Die Folgen des Urteils könnten aber weitreichend sein: Die Rezeptsammlung kann damit als gezieltes Wettbewerbsinstrument genutzt werden. Dem ungeliebten Konkurrenten wird eine Sammelbox in den benachbarten Supermarkt gestellt, Rezepte und OTC-Bestellungen abgefischt. Das wird bestimmt kein flächendeckendes Problem werden, aber öfter als in Einzelfällen werden verfehdete Apotheker zu diesem Mittel greifen. Ob den Verbrauchern oder der Arzneimittelversorgung damit wirklich geholfen ist? Auch im Ausgangsstreit ging es mitnichten darum, eine Versorgungslücke zu schließen.

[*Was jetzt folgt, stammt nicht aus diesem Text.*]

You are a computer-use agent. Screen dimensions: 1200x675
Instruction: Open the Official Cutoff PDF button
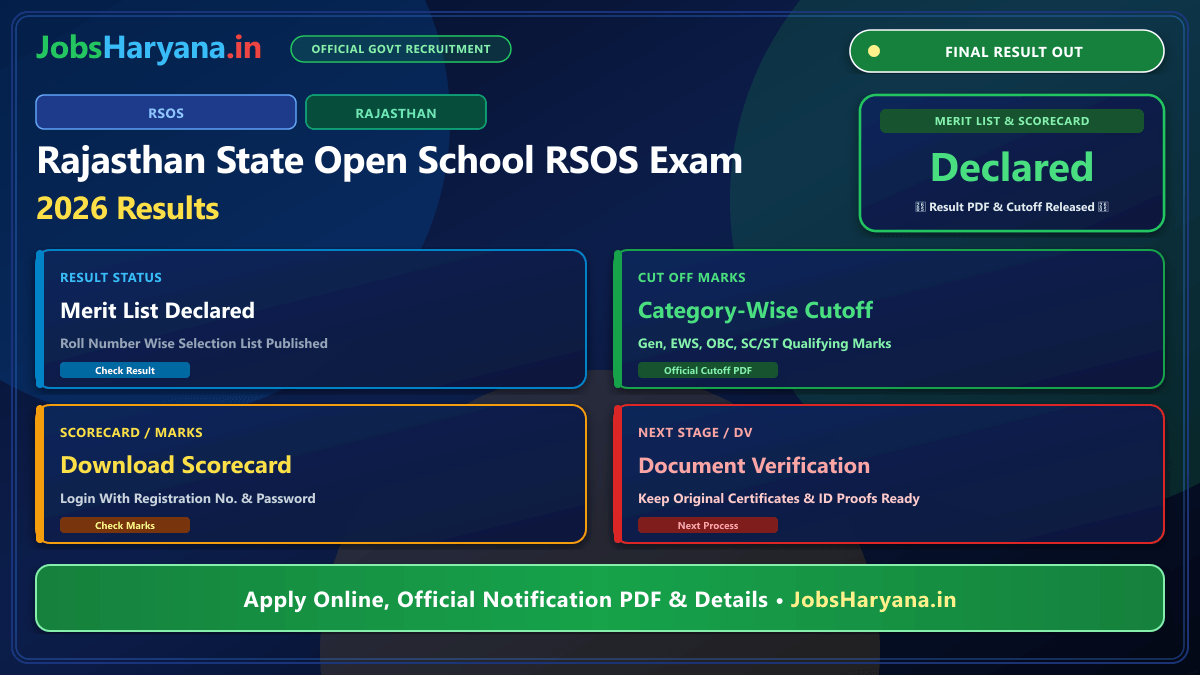coord(708,370)
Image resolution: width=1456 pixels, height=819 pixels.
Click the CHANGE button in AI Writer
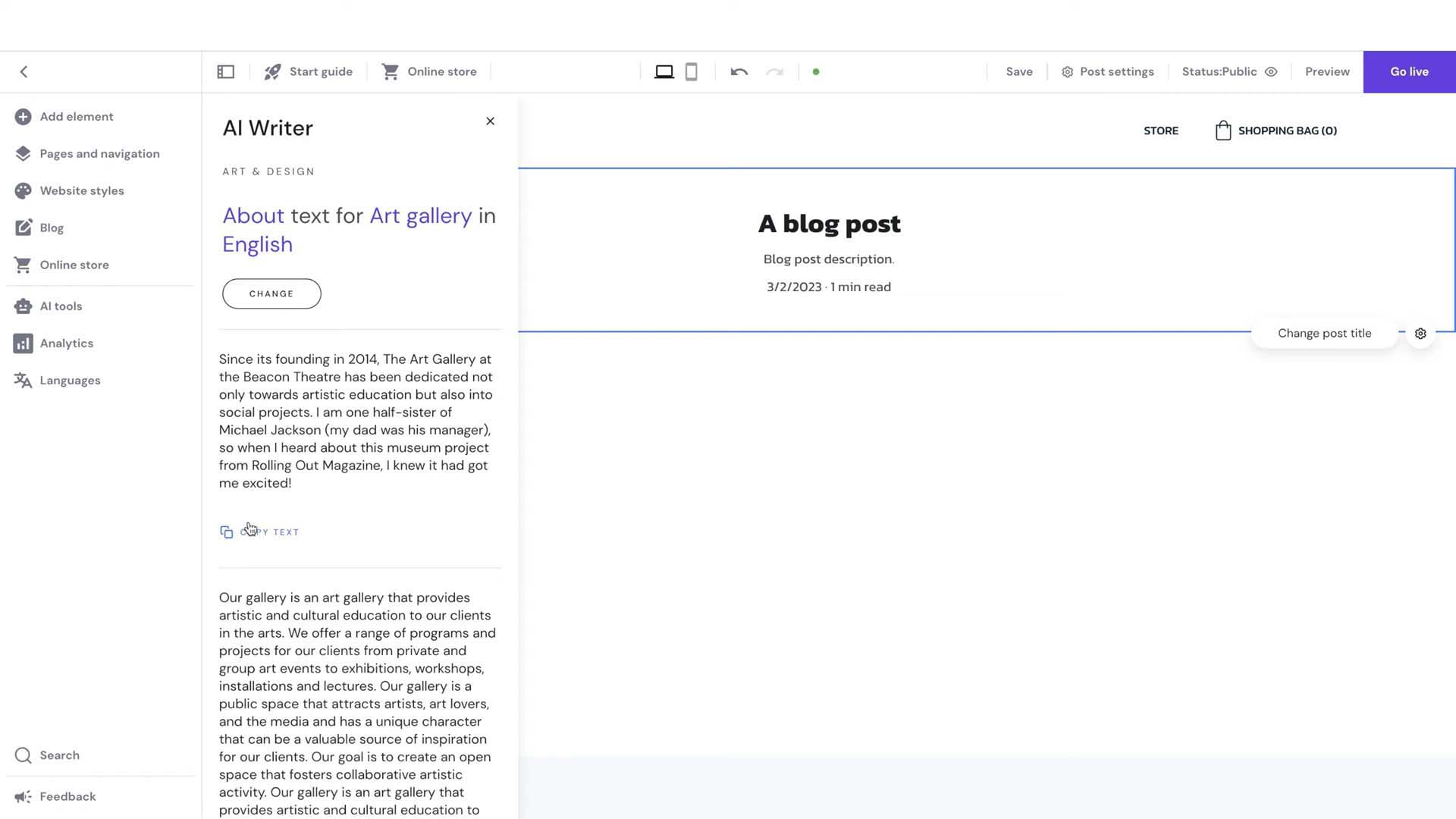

Das Bundesverfassungsgericht bleibt seiner Linie einer weiten Definition des Arzneimittelversandhandels treu. Schon 2008 fanden es die Richter normal, dass eine niederländische Versandapotheke in Drogeriemärkten Rezepte einsammelt und die Medikamente gleich in die sachkundigen Märkte zur Abholung liefert. Das Konzept hat zwar nicht überlebt, könnte aber bald Nachahmer auf lokaler Ebene finden.

Ob die Sammelboxen wirklich Zukunft haben, darf bezweifelt werden. Denn mit der bevorstehenden Einführung des E-Rezepts werden sich ganz neue Möglichkeiten auftun, möglichst früh nach dem Arztbesuch an die Verordnung zu kommen. Und in ein paar Jahren trifft man sich dann wieder in Leipzig und verhandelt über das Wesen der Arzneimittelversorgung.